(EXTRACT):
Homework 8

Chapter 9: Two-level Longitudinal Data

Setup

Each of your assignments will begin with the following steps.

Going to our RStudio Server at http://turing.cornellcollege.edu:8787/
Creating a new R project, inside your homework folder on the server, and giving it a sensible name such as homework_8 and having that project in the course folder you created.
Create a new quarto document and give it a sensible name such as hw8.
In the YAML add the following (add what you don’t have). The embed-resources component will make your final rendered html self-contained.

---
title: "Document title"
author: "my name"
format:
  html:
    embed-resources: true
---

Instructions

Be sure to include the relevant R code as well as full sentences answering each of the questions (i.e. if I ask for the average, you can output the answer in R but also write a full sentence with the answer). Be sure to frequently save your files!

Data for the homework will be in the STA363_inst_files -> data folder.

Exercises

All problems are from The main textbook is: Beyond Multiple Linear Regression by Paul Roback and Julie Legler – it is freely available online. Chapters 1-9. Abbreviated BMLR.

Use the numbering on the left. The codes are for instructor use (Ex: C1).

(C1-5) Walker and Barnes (2001) describe, “Ethnic differences in the effect of parenting on gang involvement and gang delinquency: a longitudinal, hierarchical linear modeling perspective”. In this study, 300 ninth graders from one high school in an urban southeastern city were assessed at the beginning of the school year about their gang activity, the gang activity of their peers, behavior of their parents, and their ethnic and cultural heritage. Then, information about their gang activity was collected at 7 additional occasions during the school year.

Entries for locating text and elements
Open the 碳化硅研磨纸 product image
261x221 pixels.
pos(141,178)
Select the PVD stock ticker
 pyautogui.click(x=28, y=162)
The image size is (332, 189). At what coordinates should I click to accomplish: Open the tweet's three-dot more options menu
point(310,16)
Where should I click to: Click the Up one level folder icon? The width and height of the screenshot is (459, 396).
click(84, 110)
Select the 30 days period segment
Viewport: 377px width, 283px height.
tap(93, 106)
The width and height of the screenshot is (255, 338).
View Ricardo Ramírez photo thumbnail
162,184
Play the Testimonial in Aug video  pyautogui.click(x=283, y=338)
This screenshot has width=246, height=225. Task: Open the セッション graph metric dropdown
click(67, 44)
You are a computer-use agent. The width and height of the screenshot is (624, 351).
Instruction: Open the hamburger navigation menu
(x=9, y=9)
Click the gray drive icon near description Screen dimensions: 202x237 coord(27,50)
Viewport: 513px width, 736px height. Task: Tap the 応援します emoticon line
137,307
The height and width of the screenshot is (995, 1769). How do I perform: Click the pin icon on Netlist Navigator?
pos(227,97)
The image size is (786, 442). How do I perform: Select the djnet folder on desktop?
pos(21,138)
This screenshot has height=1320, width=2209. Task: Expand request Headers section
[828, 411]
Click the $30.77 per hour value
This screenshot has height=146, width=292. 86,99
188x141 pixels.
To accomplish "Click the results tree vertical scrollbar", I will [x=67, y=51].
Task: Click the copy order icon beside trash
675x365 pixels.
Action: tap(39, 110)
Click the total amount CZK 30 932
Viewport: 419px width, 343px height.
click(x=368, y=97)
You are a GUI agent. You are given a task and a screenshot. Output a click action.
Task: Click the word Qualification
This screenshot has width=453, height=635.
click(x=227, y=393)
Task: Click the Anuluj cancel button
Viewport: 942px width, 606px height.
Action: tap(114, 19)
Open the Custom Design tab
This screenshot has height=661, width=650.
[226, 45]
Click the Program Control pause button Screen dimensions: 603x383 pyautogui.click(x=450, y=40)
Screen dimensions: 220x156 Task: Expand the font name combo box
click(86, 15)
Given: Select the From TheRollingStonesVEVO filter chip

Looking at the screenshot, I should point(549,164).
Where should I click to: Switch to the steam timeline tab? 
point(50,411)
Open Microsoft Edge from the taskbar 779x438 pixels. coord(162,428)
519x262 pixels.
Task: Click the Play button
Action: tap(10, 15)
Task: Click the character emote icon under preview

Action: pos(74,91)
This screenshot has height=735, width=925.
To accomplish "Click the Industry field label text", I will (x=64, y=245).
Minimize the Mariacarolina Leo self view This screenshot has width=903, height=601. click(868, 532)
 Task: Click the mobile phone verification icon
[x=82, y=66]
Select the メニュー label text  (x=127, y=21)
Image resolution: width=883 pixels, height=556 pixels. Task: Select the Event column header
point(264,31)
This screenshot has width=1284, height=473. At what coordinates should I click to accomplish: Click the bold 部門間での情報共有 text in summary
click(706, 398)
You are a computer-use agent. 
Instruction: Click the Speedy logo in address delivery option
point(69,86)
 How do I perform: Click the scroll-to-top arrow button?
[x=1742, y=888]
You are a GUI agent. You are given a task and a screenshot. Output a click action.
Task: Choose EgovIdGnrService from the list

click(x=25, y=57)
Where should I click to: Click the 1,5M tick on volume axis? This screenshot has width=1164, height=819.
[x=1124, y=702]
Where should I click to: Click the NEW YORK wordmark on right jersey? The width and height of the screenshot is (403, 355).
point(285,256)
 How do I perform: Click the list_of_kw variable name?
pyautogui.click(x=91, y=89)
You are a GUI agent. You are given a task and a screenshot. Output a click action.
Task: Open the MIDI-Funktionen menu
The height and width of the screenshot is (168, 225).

(WHAT IS ASKED): Decide whether each statement agrees with the Homework 8 text above: (a) the study assessed 300 ninth graders from one high school; (b) gang activity was collected at five additional occasions; (c) the embed-resources component makes the rendered html self-contained. Answer yes or no for each, quoting the deciding words of the text.

(SOLUTION TO THIS TASK):
(a) Yes: "300 ninth graders from one high school in an urban southeastern city"
(b) No: "information about their gang activity was collected at 7 additional occasions during the school year"
(c) Yes: "The embed-resources component will make your final rendered html self-contained."